As the Supreme Court’s expected decision to overturn Roe v. Wade looms over Washington, Sen. Elizabeth Warren (D-MA) has announced sweeping legislation to ban the sale of location and health data.
Warren’s Health and Location Protection Act — cosponsored by a slate of Democratic senators, including Sens. Bernie Sanders (I-VT) and Ron Wyden (D-OR) — would bar “data brokers from selling or transferring location data and health data.” There are few limitations, making the bill one of the most strident proposals aimed at regulating data sales.
“Data brokers profit from the location data of millions of people, posing serious risks to Americans everywhere by selling their most private information,” Warren said in a statement on Wednesday. “With this extremist Supreme Court poised to overturn Roe v. Wade and states seeking to criminalize essential health care, it is more crucial than ever for Congress to protect consumers’ sensitive data.”
“Data brokers profit from the location data of millions of people, posing serious risks to Americans everywhere by selling their most private information.”
If approved, the bill would empower the Federal Trade Commission, state attorneys general, and people hurt by an unlawful data sale to sue brokers found to have violated the law. The FTC would also receive an additional $1 billion over the next decade to aid in enforcing the law. The only exceptions to the bill apply to specific activities protected by HIPAA or the First Amendment, according to the text of the bill.
Motherboard was the first to report on Warren’s bill on Wednesday, following weeks of reporting describing how companies sell the location data belonging to smartphone users who have visited abortion clinics.

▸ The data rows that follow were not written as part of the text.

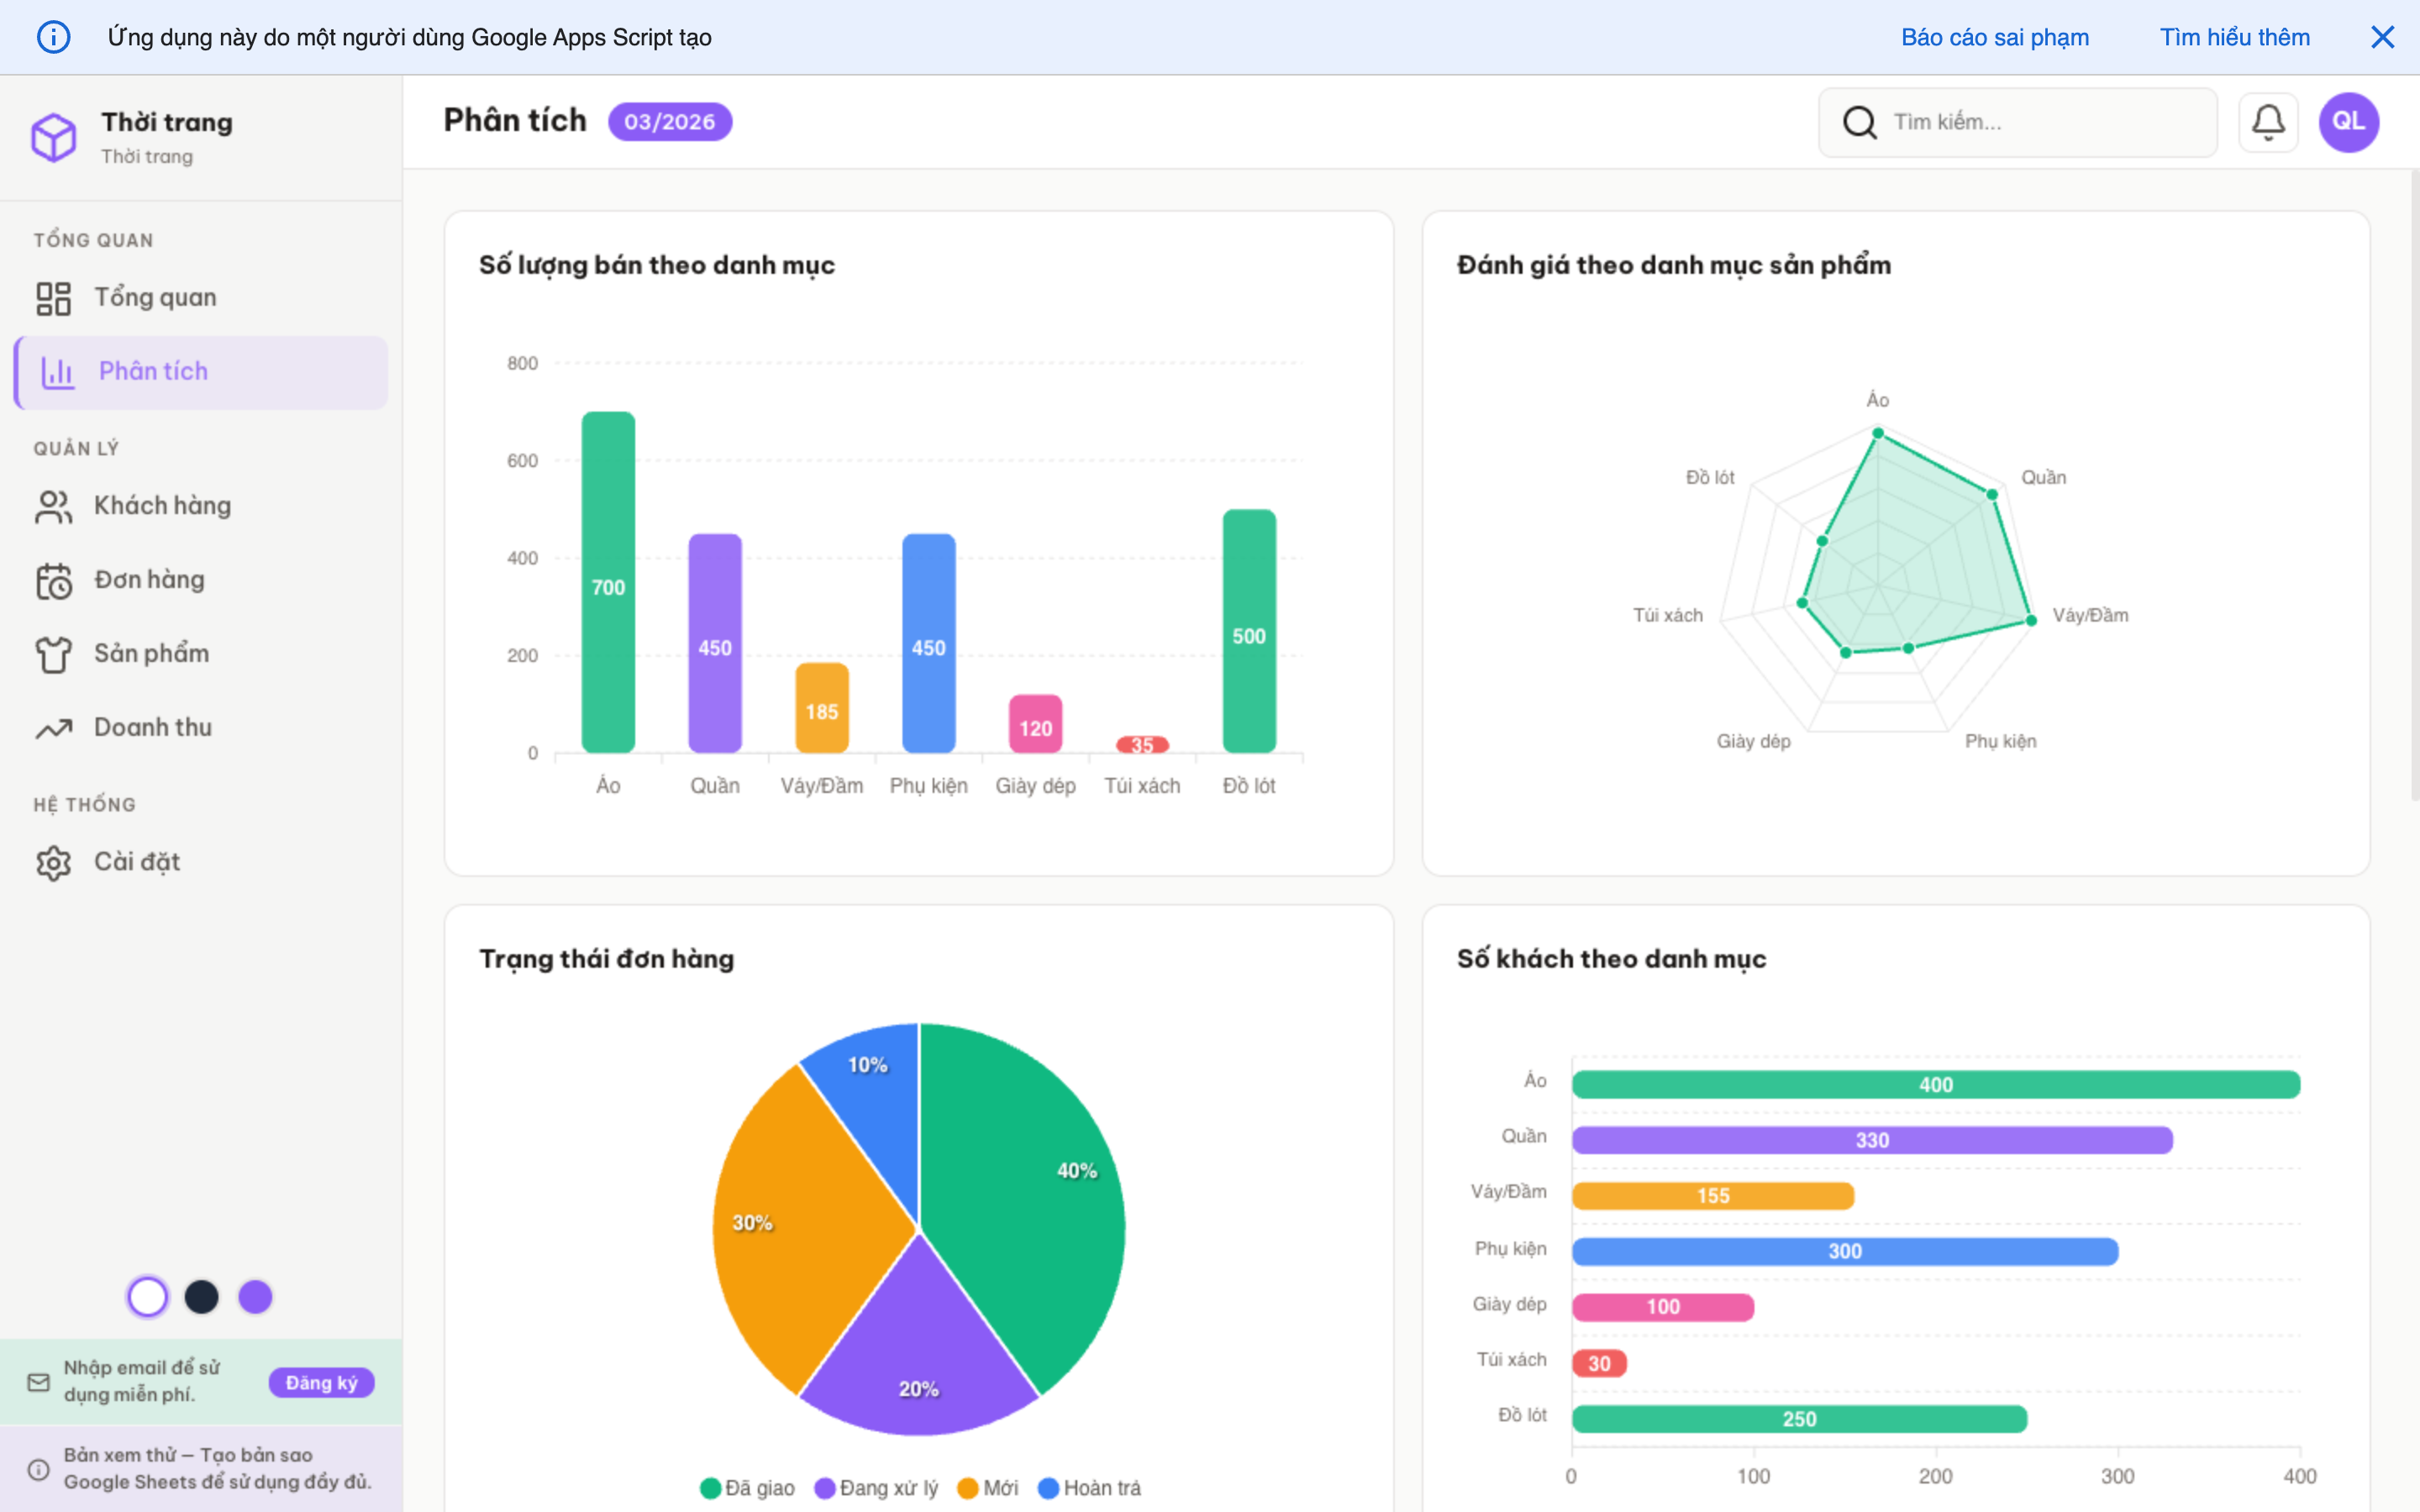
Task: Click the Tổng quan grid icon
Action: point(54,298)
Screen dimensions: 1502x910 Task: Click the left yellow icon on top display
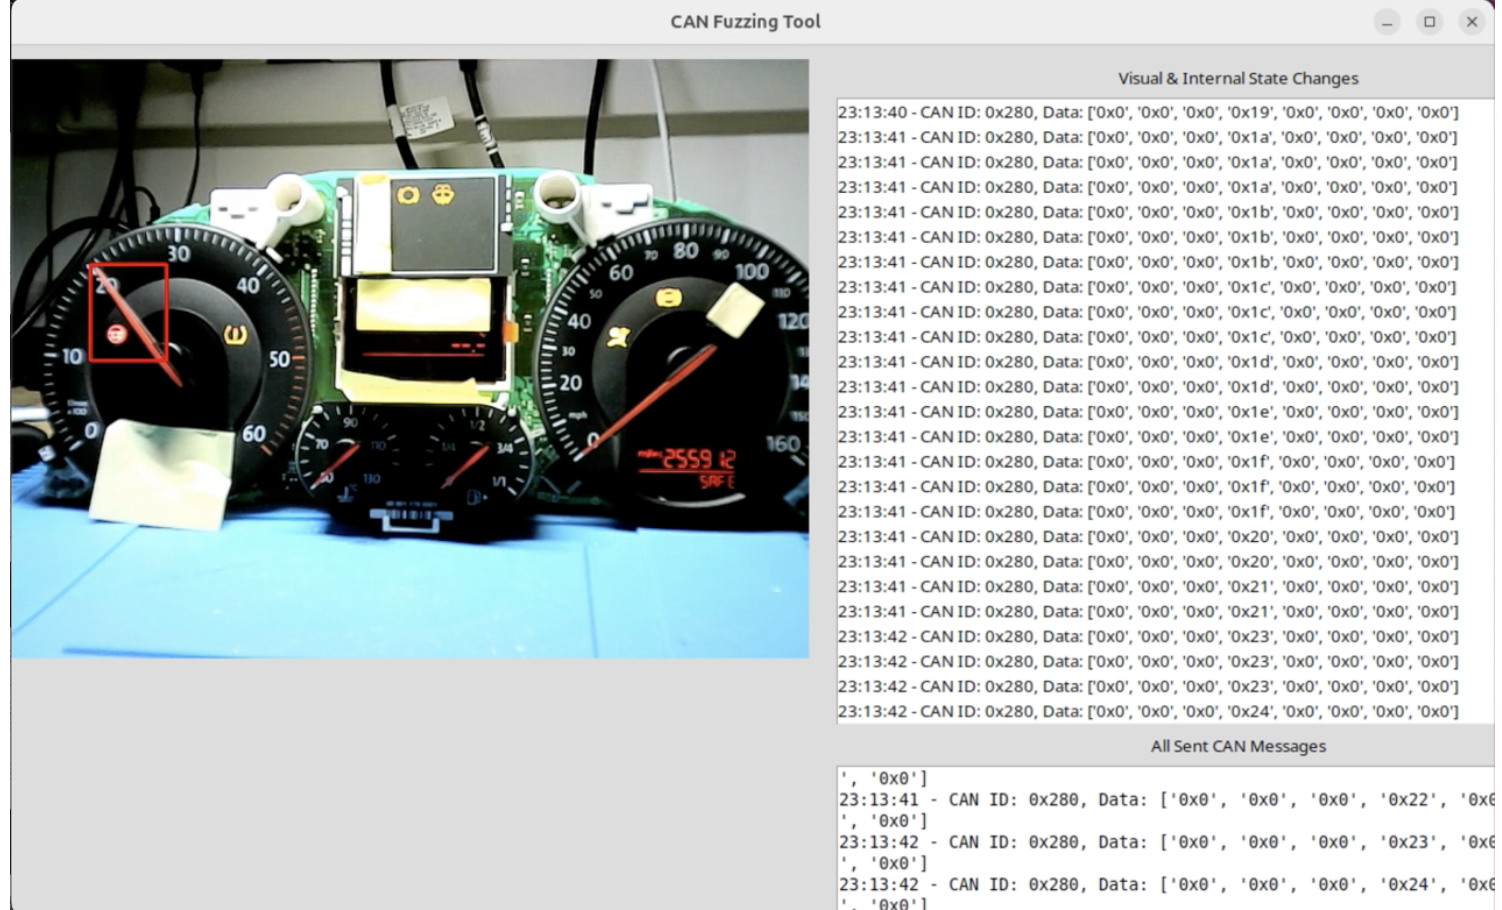pyautogui.click(x=408, y=194)
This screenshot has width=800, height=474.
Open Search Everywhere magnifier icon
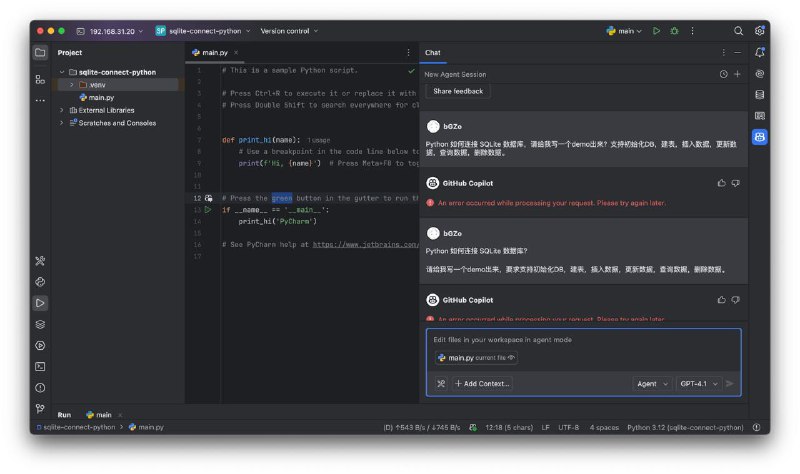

In May, Motherboard reported that a location data firm, Placer.ai, allowed users to create “heat maps” of where abortion clinic visitors live.
“When abortion is illegal, researching reproductive health care online, updating a period-tracking app, or bringing a phone to the doctor’s office all could be used to track and prosecute women across the U.S. It amounts to uterus surveillance,” Wyden said in a Wednesday statement. “Congress must protect Americans’ privacy from abuse by far-right politicians who want to control women’s bodies.”
Last month, Warren signed on to a letter, led by Sen. Amy Klobuchar (D-MN), requesting that FTC Chair Lina Khan explain how the consumer protection agency investigates potential location tracking abuses and what resources it may need to better protect consumers.